= Problem to work on =
Please copy the data starting at the line containing "The image size is (2408, 1525)." and ending at the end of the data, swapping "editor" for "code" and changing nothing else. Leave the pictures out.
* start Dataset excerpts *
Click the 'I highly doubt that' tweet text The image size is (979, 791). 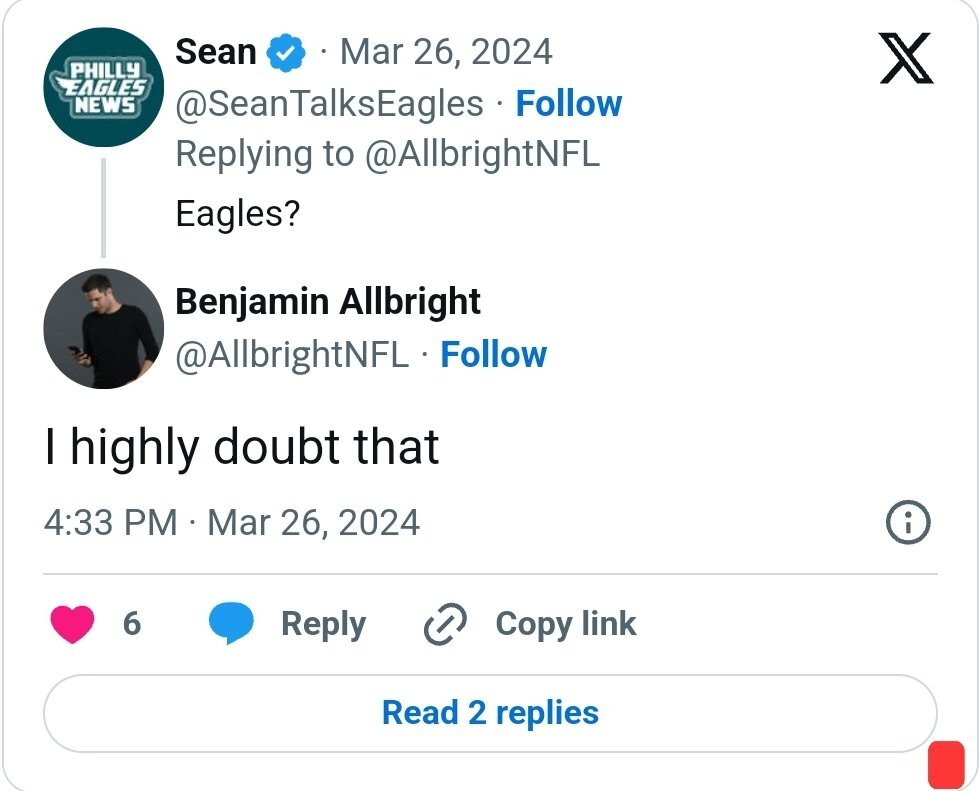241,446
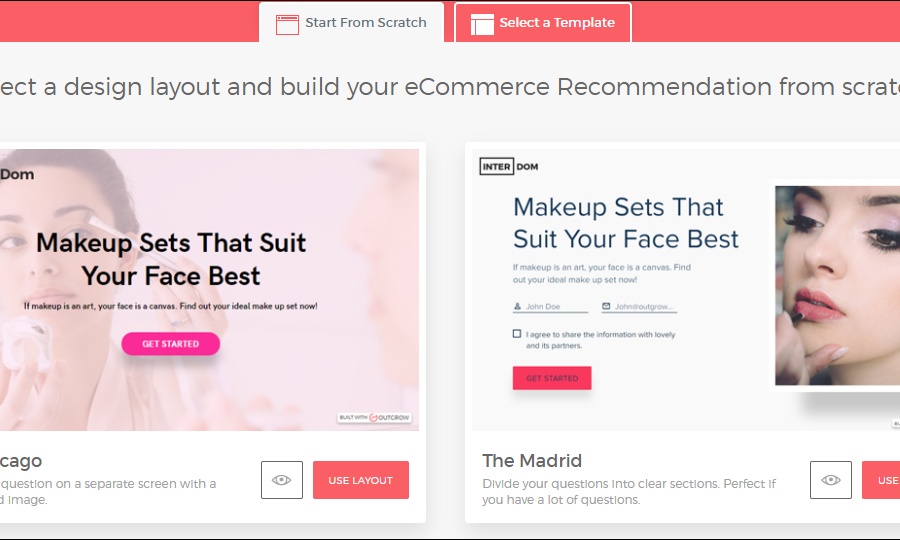Click the pink GET STARTED button in the Chicago preview
This screenshot has height=540, width=900.
tap(170, 344)
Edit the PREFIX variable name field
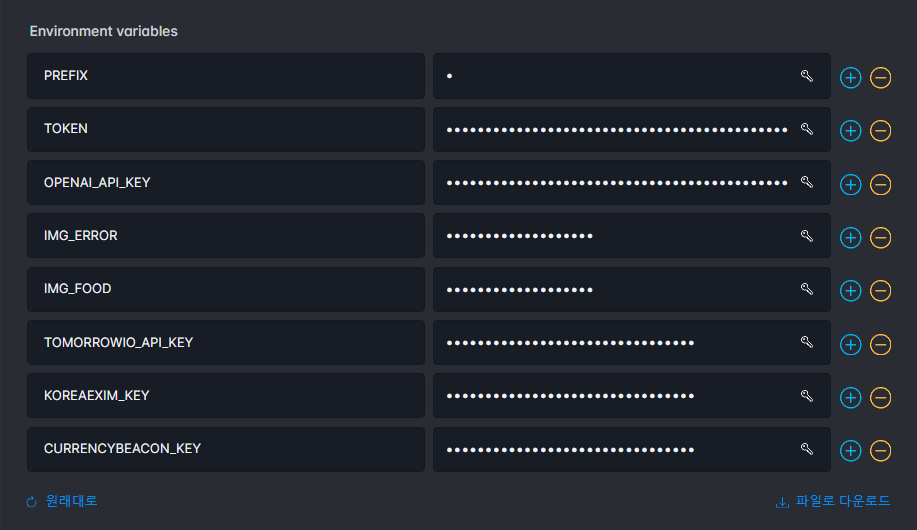917x530 pixels. coord(226,76)
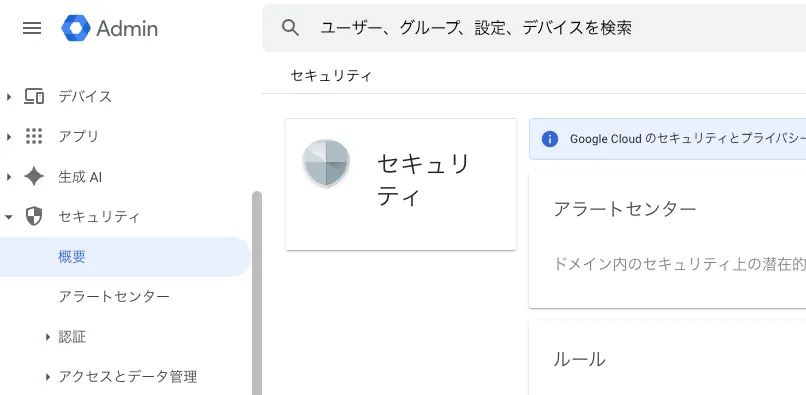The height and width of the screenshot is (395, 806).
Task: Collapse the セキュリティ section arrow
Action: 8,217
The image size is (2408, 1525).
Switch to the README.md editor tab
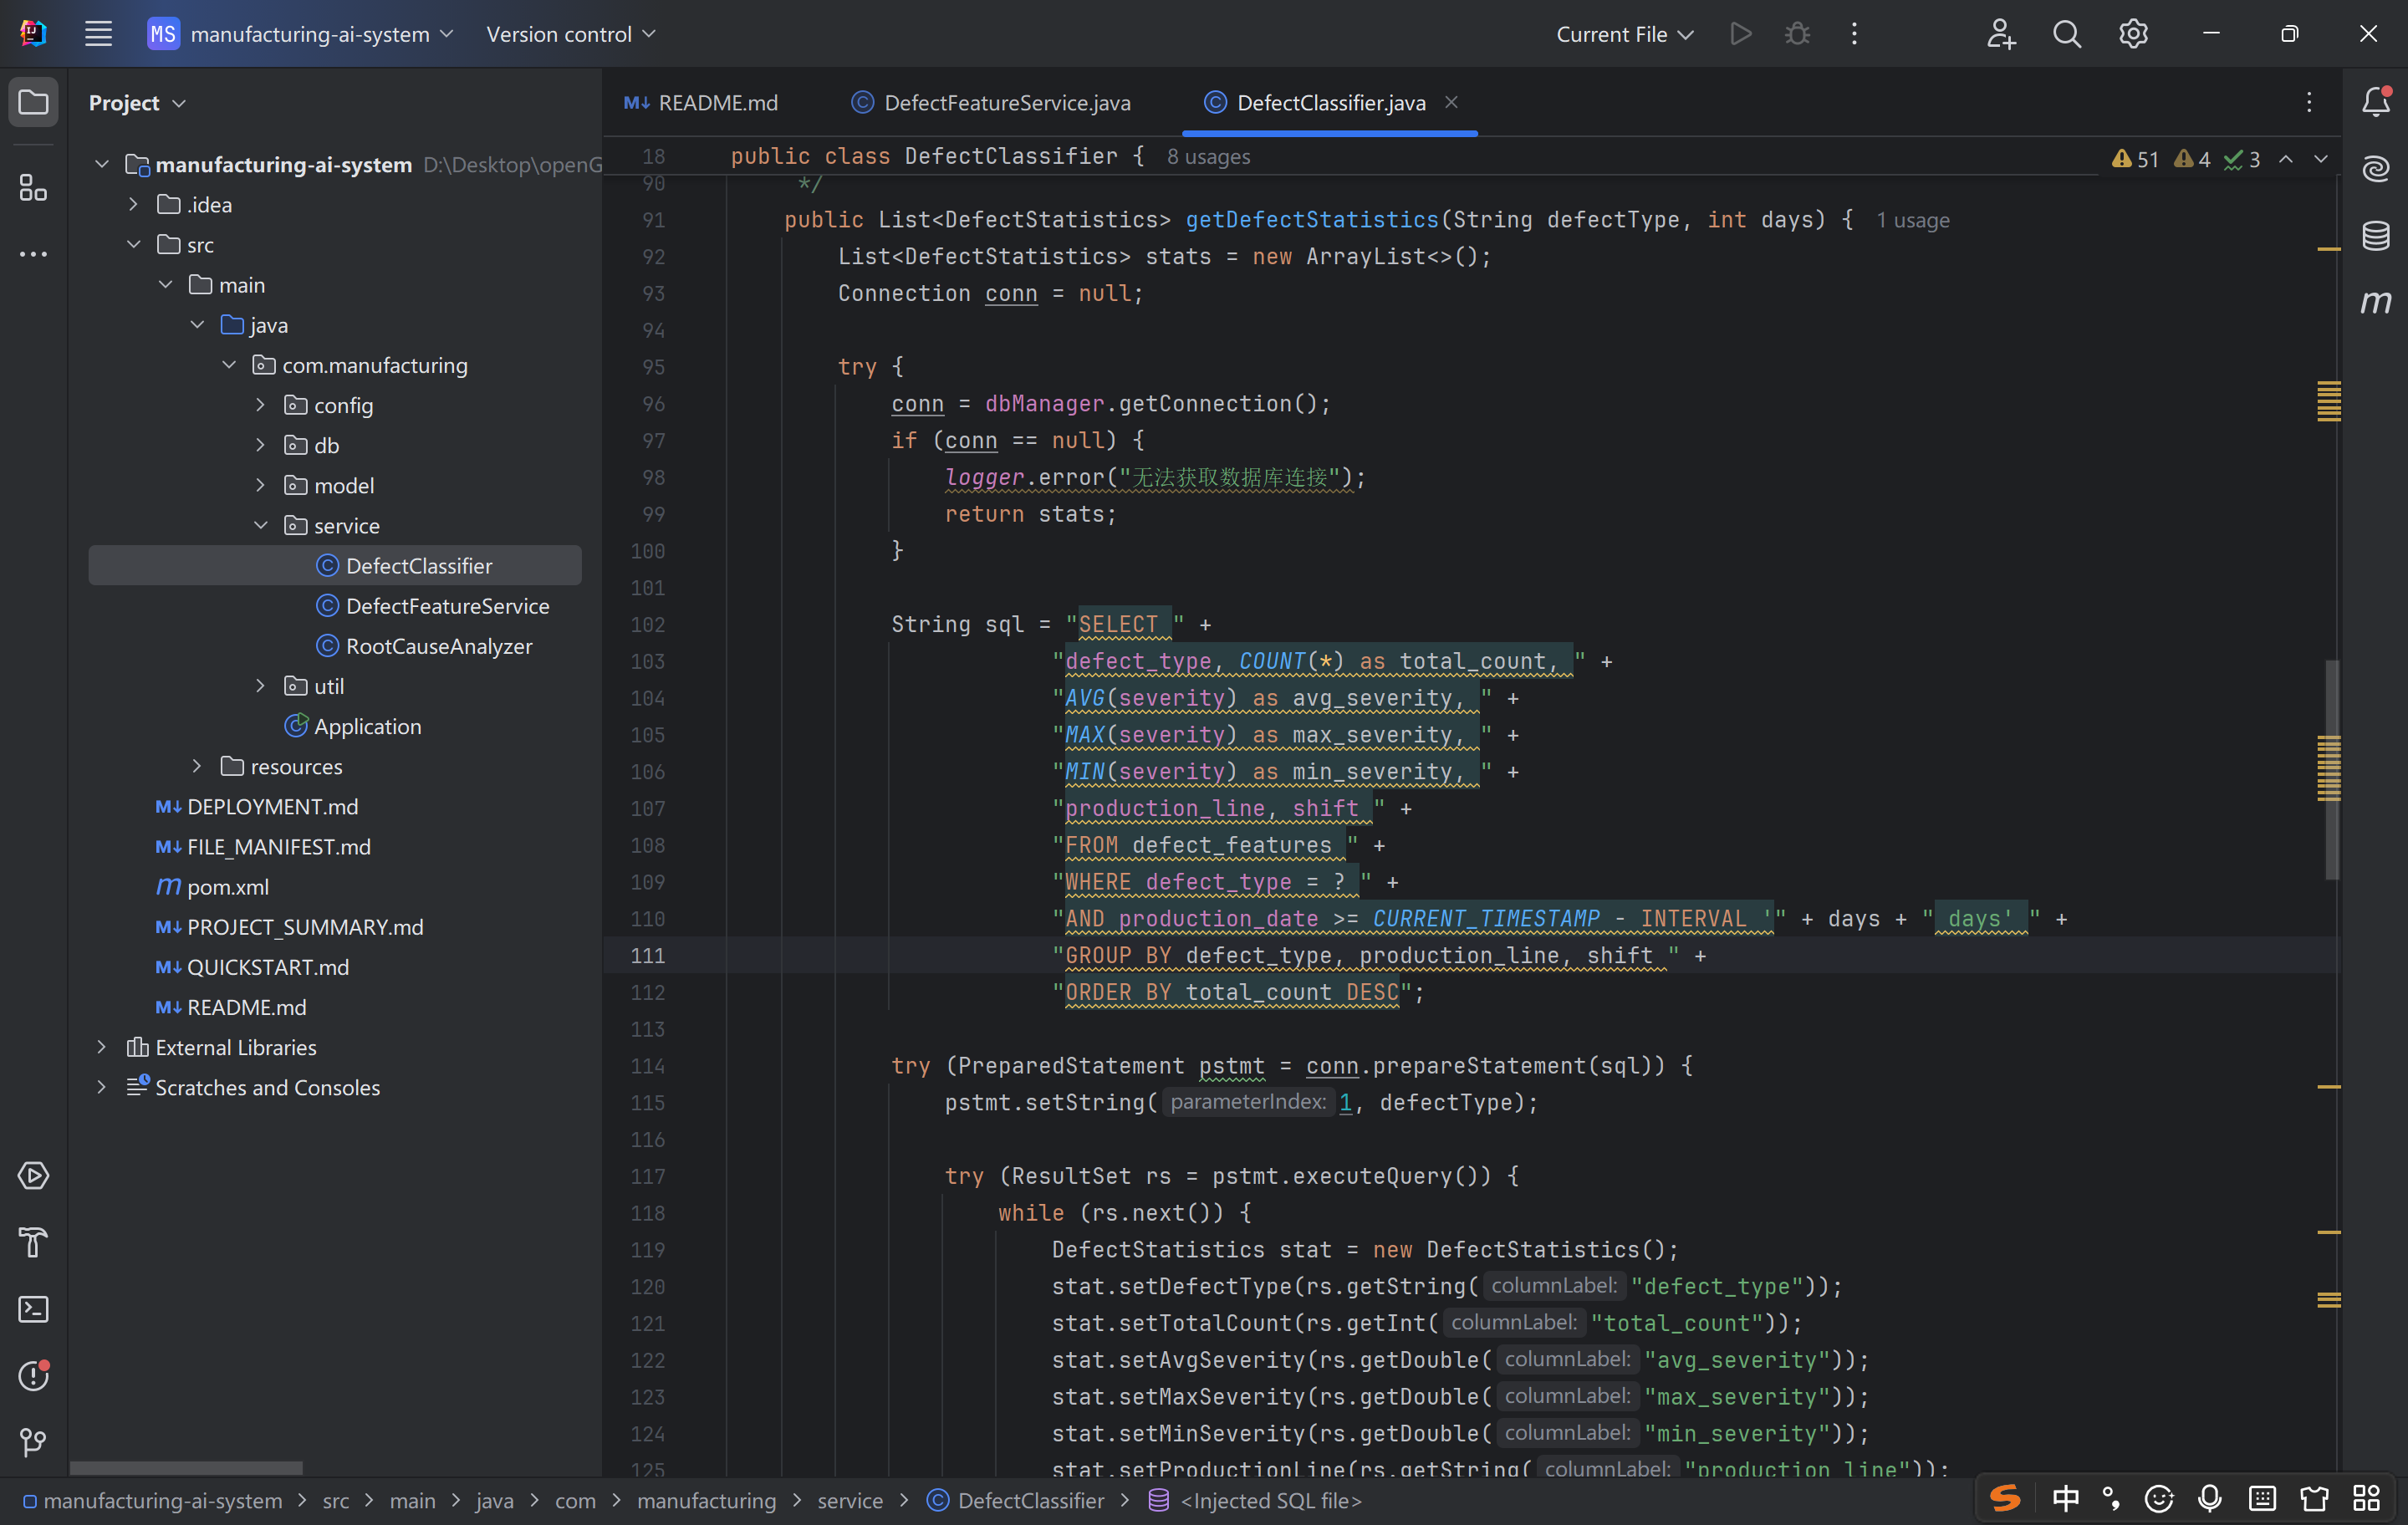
* end Dataset excerpts *
= Worked answer =
The image size is (2408, 1525).
Switch to the README.md code tab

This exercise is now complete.